**Description of the task**
Within the material below, transcribe exactly the lines from the one holding "Nop-Templates.com (772, 2372)" through the one holding "our (447) partners [button] (124, 116)", keeping both ends and skipping the rest.

**Excerpted data**
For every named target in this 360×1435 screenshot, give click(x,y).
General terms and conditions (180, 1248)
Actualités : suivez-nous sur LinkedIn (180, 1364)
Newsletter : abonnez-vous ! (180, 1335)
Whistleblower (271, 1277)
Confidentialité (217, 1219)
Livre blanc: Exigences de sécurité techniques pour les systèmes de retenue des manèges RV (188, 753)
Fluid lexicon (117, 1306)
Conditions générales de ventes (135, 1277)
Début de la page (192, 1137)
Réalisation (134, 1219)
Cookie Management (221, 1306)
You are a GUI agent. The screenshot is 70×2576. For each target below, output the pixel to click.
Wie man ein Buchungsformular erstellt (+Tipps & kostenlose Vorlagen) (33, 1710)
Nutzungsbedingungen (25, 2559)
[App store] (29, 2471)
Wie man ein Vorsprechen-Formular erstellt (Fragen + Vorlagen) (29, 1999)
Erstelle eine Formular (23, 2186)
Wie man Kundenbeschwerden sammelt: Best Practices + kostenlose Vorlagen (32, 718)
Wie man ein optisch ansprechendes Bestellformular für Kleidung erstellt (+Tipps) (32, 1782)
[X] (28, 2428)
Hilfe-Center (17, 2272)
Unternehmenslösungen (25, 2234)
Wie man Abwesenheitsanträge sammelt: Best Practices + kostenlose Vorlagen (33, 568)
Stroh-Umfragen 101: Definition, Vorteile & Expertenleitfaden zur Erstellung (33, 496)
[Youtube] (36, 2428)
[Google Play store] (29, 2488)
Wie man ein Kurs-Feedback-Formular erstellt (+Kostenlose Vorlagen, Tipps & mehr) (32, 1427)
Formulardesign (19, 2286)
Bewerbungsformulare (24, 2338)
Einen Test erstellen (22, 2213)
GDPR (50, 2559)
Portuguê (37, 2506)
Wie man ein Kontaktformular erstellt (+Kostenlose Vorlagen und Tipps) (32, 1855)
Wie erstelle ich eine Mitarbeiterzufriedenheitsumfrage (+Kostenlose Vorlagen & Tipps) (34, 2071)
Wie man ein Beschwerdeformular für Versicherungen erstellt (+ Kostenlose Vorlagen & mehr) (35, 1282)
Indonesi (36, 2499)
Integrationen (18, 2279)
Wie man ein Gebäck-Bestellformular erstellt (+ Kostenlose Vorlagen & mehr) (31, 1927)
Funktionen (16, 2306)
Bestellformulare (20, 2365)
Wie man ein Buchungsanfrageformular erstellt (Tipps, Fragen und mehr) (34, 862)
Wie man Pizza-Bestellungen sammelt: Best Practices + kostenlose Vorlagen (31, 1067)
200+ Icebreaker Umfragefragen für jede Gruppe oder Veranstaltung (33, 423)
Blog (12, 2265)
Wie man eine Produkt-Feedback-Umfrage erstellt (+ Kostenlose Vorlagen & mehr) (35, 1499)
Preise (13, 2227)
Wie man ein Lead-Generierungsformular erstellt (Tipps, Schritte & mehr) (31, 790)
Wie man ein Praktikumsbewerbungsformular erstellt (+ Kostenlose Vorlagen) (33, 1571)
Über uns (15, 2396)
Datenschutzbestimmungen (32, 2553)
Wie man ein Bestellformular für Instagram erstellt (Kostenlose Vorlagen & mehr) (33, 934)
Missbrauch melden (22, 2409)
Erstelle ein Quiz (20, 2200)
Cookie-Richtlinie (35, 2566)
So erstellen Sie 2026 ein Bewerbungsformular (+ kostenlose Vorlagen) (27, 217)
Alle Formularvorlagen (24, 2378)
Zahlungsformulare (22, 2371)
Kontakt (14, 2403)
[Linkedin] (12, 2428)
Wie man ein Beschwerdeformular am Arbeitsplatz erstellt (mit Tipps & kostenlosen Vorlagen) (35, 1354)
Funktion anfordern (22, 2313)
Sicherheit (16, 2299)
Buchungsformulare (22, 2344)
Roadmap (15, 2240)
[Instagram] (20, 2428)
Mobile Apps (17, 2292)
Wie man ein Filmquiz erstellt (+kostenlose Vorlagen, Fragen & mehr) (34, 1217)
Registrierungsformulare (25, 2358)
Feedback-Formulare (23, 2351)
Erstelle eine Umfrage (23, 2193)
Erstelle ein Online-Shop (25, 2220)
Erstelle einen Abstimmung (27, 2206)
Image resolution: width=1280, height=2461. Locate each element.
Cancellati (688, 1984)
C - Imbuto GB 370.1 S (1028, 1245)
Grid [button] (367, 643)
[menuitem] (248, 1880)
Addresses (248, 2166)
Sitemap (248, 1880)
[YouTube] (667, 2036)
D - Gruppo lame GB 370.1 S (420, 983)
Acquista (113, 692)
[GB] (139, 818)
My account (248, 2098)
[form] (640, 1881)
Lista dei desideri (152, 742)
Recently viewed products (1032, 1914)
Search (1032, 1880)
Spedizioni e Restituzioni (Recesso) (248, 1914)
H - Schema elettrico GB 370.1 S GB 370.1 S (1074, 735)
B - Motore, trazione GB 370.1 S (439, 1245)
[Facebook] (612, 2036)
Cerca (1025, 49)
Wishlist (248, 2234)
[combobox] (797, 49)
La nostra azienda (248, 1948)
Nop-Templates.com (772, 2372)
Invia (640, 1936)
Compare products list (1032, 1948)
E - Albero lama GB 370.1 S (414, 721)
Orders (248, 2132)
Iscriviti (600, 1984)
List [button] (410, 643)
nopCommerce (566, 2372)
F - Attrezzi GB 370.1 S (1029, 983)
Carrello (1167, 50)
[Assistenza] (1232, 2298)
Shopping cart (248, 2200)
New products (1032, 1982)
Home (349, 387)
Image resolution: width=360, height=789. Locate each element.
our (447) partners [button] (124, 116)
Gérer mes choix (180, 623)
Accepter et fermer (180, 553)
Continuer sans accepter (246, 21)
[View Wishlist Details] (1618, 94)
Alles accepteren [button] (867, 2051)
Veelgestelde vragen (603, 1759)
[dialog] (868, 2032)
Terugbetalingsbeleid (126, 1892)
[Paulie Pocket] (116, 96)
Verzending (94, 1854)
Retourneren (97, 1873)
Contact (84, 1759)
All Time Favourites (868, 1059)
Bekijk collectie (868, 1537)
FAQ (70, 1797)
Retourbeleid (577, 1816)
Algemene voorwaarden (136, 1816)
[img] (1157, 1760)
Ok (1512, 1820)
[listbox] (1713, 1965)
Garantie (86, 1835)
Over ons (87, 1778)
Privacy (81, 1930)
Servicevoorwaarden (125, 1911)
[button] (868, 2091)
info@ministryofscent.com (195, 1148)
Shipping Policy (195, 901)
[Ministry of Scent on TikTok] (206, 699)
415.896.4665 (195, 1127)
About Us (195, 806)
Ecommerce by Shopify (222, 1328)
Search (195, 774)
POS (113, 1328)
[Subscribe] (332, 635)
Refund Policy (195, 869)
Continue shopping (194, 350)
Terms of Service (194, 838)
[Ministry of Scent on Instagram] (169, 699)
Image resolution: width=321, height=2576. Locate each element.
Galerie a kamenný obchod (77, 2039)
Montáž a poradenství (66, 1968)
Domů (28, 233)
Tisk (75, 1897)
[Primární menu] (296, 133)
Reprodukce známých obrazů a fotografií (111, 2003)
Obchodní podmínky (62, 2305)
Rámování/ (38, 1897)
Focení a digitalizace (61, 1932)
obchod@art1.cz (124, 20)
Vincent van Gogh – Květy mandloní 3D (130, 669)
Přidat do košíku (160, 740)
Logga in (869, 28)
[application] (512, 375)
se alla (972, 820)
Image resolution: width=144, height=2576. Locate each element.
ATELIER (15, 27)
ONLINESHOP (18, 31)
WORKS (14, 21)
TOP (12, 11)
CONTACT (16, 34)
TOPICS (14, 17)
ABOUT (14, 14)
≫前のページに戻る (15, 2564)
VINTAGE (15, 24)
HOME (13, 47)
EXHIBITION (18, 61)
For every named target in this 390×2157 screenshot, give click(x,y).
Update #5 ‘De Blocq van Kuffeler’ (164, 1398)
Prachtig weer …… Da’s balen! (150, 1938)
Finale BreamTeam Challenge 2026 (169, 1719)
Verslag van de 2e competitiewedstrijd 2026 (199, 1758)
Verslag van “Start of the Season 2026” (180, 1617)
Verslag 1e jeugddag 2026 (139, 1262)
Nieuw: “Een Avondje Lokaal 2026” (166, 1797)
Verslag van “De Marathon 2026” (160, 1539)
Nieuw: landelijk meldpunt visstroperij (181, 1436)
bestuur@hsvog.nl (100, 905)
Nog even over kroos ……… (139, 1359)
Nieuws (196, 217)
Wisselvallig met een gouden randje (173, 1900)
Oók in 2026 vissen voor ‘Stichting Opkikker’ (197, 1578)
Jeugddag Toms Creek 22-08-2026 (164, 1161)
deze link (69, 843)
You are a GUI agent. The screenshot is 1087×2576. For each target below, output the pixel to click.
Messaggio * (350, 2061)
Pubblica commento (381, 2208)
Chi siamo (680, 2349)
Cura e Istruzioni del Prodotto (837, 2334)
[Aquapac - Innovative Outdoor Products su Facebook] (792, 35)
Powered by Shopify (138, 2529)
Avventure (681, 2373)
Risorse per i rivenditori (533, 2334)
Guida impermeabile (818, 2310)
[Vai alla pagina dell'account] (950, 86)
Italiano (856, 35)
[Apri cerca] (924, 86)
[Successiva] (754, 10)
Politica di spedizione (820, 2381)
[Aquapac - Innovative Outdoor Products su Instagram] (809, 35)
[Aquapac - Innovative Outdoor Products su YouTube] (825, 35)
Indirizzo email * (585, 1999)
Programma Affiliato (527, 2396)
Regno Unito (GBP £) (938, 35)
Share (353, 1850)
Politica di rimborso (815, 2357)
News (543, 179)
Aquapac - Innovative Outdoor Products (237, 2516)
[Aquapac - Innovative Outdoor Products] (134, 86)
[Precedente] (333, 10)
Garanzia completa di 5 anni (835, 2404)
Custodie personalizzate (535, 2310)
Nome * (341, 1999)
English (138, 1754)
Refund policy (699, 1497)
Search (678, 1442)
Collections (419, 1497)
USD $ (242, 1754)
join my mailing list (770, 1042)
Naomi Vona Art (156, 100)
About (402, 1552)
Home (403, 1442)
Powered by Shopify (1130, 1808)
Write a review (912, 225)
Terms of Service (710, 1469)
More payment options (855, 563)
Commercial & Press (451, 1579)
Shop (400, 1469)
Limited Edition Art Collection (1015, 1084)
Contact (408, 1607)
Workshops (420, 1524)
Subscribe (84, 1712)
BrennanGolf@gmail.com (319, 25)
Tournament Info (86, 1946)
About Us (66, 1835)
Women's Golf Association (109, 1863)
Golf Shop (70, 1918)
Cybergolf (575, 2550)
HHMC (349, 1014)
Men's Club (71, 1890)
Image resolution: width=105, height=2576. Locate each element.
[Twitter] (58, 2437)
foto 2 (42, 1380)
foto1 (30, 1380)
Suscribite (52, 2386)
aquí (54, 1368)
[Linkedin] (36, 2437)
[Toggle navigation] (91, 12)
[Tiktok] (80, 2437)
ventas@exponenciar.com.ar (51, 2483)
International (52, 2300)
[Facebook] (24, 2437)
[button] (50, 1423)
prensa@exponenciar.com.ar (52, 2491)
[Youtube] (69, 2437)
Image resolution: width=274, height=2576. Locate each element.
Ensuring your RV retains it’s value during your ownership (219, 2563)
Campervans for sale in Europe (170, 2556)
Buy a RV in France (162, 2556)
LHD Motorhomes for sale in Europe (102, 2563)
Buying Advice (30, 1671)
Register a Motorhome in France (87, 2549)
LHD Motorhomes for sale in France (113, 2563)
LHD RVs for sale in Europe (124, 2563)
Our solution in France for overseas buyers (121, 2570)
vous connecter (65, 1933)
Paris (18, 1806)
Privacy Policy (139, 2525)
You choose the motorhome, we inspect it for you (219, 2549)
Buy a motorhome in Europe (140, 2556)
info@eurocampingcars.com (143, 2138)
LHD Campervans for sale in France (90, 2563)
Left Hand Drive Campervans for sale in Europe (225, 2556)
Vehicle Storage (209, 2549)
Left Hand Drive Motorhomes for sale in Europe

**Solution for this task**
Nop-Templates.com (772, 2372)
Invia (640, 1936)
Compare products list (1032, 1948)
E - Albero lama GB 370.1 S (414, 721)
Orders (248, 2132)
Iscriviti (600, 1984)
List [button] (410, 643)
nopCommerce (566, 2372)
F - Attrezzi GB 370.1 S (1029, 983)
Carrello (1167, 50)
[Assistenza] (1232, 2298)
Shopping cart (248, 2200)
New products (1032, 1982)
Home (349, 387)
Image resolution: width=360, height=789. Locate each element.
our (447) partners [button] (124, 116)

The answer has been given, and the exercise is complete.